Watching the machinations of the mega-museum, one can’t help but notice how little any of this actually has to do with art.

There are ostensibly three artist characters in the film. The most important one, the artist who created “The Square,” never appears. She never interacts with anyone at the museum, and there’s no indication that she’s ever spoken to any of them, yet the chaos of the film swirls around her work. The second artist spends a lot of time talking about art at gallery functions, but never seems to actually make any art.

The third artist, played by Terry Notary, enacts a performance piece for a donor’s gala. In the film’s centrepiece scene, he imitates a gorilla in a black-tie ballroom, bare chested. It initially seems like a metaphor for the film’s message: art is a wild animal, out of place in the buttoned-down establishment.

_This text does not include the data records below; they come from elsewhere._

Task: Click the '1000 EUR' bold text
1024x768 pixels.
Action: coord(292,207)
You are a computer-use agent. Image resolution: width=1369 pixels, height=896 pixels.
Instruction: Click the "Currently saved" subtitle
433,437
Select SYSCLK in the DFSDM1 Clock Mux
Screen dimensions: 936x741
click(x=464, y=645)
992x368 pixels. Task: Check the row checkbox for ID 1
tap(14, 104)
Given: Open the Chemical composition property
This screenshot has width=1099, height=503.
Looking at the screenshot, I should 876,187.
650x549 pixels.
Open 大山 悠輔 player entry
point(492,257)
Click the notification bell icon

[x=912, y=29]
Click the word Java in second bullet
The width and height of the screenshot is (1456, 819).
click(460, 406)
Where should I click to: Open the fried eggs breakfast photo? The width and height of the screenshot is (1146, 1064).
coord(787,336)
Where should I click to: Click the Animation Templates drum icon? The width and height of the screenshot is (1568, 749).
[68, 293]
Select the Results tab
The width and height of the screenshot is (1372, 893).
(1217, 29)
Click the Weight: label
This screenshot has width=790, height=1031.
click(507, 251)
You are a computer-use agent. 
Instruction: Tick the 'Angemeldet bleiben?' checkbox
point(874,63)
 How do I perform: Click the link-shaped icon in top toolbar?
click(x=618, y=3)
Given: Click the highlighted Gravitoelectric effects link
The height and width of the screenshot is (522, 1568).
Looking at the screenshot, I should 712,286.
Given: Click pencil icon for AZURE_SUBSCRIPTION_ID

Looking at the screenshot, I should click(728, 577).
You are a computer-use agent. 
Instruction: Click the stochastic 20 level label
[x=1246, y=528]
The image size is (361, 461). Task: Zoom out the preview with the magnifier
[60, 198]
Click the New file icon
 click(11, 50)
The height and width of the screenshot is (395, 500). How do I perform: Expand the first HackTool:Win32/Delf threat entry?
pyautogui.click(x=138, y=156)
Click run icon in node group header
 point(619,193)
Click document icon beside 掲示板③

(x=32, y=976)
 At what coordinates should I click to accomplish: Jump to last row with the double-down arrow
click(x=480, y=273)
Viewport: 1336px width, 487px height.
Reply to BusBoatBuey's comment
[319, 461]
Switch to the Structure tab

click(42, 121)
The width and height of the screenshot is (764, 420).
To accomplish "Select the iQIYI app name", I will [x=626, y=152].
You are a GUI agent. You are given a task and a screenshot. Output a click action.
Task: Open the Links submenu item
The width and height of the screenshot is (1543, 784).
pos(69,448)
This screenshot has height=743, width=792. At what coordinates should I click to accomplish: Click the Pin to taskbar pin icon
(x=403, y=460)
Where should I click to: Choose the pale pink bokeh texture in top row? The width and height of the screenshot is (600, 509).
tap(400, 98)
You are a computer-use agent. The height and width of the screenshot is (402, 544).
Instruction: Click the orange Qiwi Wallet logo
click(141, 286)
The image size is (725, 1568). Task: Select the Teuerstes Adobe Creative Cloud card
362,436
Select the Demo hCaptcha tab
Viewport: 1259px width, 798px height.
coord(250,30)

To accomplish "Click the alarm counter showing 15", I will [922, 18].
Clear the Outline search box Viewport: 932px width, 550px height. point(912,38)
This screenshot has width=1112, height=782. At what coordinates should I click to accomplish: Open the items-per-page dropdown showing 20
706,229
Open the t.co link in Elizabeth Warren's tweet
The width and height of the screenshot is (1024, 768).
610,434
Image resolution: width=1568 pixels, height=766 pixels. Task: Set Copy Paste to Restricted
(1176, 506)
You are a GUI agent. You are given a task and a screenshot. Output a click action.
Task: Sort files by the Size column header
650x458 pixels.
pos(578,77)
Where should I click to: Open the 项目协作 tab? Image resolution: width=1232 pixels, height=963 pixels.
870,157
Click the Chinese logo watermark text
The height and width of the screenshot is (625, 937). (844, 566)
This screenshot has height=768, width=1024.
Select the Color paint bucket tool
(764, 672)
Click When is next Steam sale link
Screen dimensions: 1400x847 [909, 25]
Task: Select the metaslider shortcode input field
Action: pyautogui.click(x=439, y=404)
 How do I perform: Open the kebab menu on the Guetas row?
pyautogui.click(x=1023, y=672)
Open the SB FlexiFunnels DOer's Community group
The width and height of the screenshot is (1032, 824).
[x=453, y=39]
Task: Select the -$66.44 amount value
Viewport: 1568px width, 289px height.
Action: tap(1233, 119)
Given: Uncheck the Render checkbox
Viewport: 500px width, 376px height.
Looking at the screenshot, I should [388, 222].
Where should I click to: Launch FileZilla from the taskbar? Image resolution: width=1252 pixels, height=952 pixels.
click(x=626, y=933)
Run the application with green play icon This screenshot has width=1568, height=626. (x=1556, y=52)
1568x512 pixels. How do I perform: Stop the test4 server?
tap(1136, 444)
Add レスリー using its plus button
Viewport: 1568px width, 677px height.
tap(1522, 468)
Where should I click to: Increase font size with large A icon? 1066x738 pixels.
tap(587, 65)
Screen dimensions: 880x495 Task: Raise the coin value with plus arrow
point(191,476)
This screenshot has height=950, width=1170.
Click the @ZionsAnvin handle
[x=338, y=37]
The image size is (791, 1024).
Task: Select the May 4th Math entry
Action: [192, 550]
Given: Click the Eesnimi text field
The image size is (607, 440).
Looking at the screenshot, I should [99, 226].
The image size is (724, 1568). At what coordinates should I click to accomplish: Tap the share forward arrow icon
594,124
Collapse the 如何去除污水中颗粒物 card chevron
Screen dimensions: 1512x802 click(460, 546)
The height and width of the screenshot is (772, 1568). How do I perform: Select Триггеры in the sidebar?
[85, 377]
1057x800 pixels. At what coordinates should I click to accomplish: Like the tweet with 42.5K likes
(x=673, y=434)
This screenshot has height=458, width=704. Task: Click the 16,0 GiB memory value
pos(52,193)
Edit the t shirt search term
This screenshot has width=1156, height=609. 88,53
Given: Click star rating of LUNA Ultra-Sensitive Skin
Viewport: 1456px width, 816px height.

That is, until the artist takes the performance too far. The scene plays out as a brilliant and tense slow burn, oscillating from humour to unease to outright disgust, until the artist goes from being a symbol to a very real, very bad guy. The artists are just as much objects of Östlund’s scorn as the curators, the publicists and the art establishment itself.

Throughout the film, characters are always asking that old question: does putting something in a gallery make it art? But The Square raises more provocative questions.

The exploding child video is crass nonsense, but is it really any different than what’s in the gallery? Doesn’t Christian being pickpocketed say more about the social contract than the exhibit? How can a museum claim to be interrogating society at large when its staff and patrons seem only to be society’s most privileged?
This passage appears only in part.